City urged to adopt crime mapping to raise awareness

A tool to help address crime in Red Deer could be as simple as putting dots on a map.

A tool to help address crime in Red Deer could be as simple as putting dots on a map.

Red Deer city Councillor Buck Buchanan has put forth a motion to start crime mapping, to analyze where, how and why crime occurs.

The process is used by communities across Canada and Alberta, including Edmonton, Calgary, Medicine Hat, Lethbridge and St. Albert.

Buchanan said the aim is to increase awareness of what happens where and make the information more publicly available.

“It’s that awareness of what is going on and the mobilization of your neighbourhood associations and groups,” said Buchanan.

He hopes the information will encourage people to look hyper-locally at what is happening and work with neighbours to address crime.

“We’ve struggled here in Red Deer to get active community associations,” said Buchanan. “If that was an outcome or byproduct of the maps, that would be an impact I’d certainly like to see.”

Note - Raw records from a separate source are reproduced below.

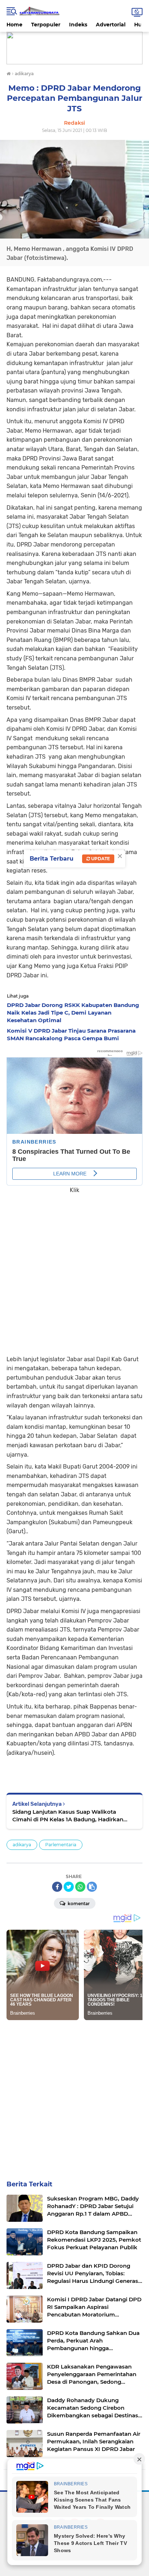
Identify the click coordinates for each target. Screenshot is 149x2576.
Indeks (78, 24)
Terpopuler (45, 24)
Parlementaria (60, 1844)
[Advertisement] (74, 1269)
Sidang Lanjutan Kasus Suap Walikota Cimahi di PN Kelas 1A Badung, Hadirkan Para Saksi (67, 1815)
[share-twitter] (69, 1887)
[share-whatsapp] (80, 1887)
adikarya (22, 1844)
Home (14, 24)
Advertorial (110, 24)
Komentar (78, 1903)
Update (100, 858)
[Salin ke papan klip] (92, 1887)
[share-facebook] (57, 1887)
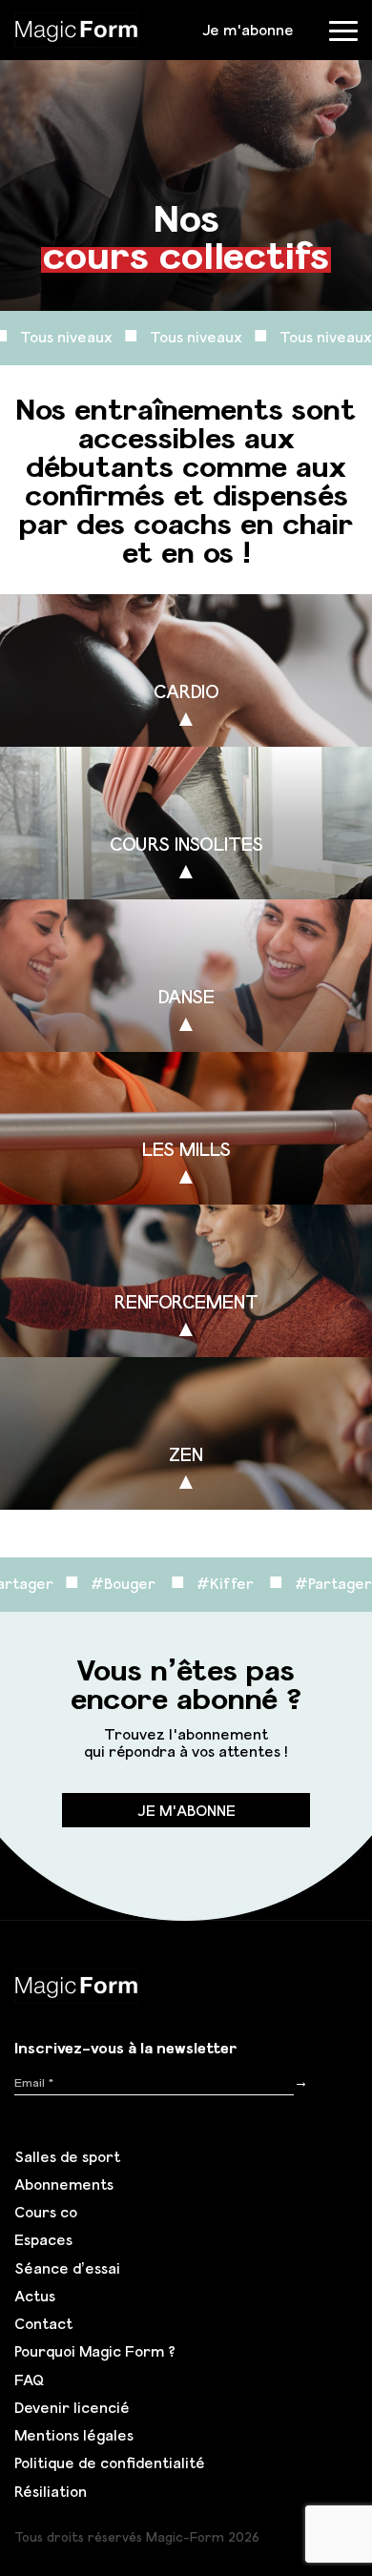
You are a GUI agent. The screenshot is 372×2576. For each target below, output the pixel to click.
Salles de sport (67, 2156)
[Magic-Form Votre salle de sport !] (76, 27)
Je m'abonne (248, 29)
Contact (43, 2323)
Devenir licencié (72, 2407)
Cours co (45, 2211)
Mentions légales (74, 2434)
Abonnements (64, 2184)
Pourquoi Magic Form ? (95, 2351)
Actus (34, 2295)
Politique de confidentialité (109, 2462)
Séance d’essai (67, 2268)
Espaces (43, 2239)
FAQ (29, 2379)
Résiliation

As part of the motion put to city council on Monday, Buchanan made it clear that the information would be vague enough as to not identify specific addresses or victims. It would provide a general area where an incident occurred.

“The whole crime mapping initiative is to make people aware of what is going on around them,” said Buchanan.

When Buchanan was an RCMP member, he said he would get a couple of calls a month from people asking if living in Lower Fairview, now known as Riverside Meadows, was really as dangerous as they had been led to believe.

“It had gotten a reputation of being a big bad place to live,” said Buchanan. “I’d start to laugh and I’d tell them I wouldn’t even blink about moving my son or daughter into Riverside Meadows. We have areas in the city that are, crime wise, much worse. Once you get that reputation, it’s easy to get and hard to get rid of.”

He hopes the crime mapping will paint a more accurate picture of where crime occurs in the city.

Red Deer RCMP Insp. Scott Tod said he would wait to comment until council gives direction on where they want to go with crime mapping, but he did note some benefits from a preventive application.

The City of St. Albert and its RCMP produce weekly crime maps outlining the number of incidents and where they occurred.

Sgt. Carolyn Cameron of the St. Albert RCMP detachment, said the crime analyst compiles the weekly statistics based on reports made by members. The map is then posted to the city website.

“St. Albert really wants to see this kind of thing,” said Cameron.

“For example, here in St. Albert we get lots of thefts of vehicles and it’s from people leaving their vehicles running and unsecured. Hopefully when they see that (on the map), they’ll see vehicles are being stolen from their area they’ll stop leaving their vehicles running and unsecured.”

Incidents such as domestic disputes and sexual assault are not included on the maps due to privacy concerns. The plots on the map are not specific to the location.

Crime maps in Lethbridge and Medicine Hat take more interactive approaches. Incidents are plotted on an online map and by clicking on them, you bring up some incident information. Incidents are labeled based on type, including assault, property crime, break and enter and drugs.

The Central Alberta Crime Prevention Centre attempted to develop crime maps in August of last year. However, the maps relied on police media releases and information gathered from community discussions, plus tips submitted to the centre’s websites.

Concerns were raised about the reliability and accuracy of the data.

Red Deer city council will debate the motion at its next meeting on Jan. 19.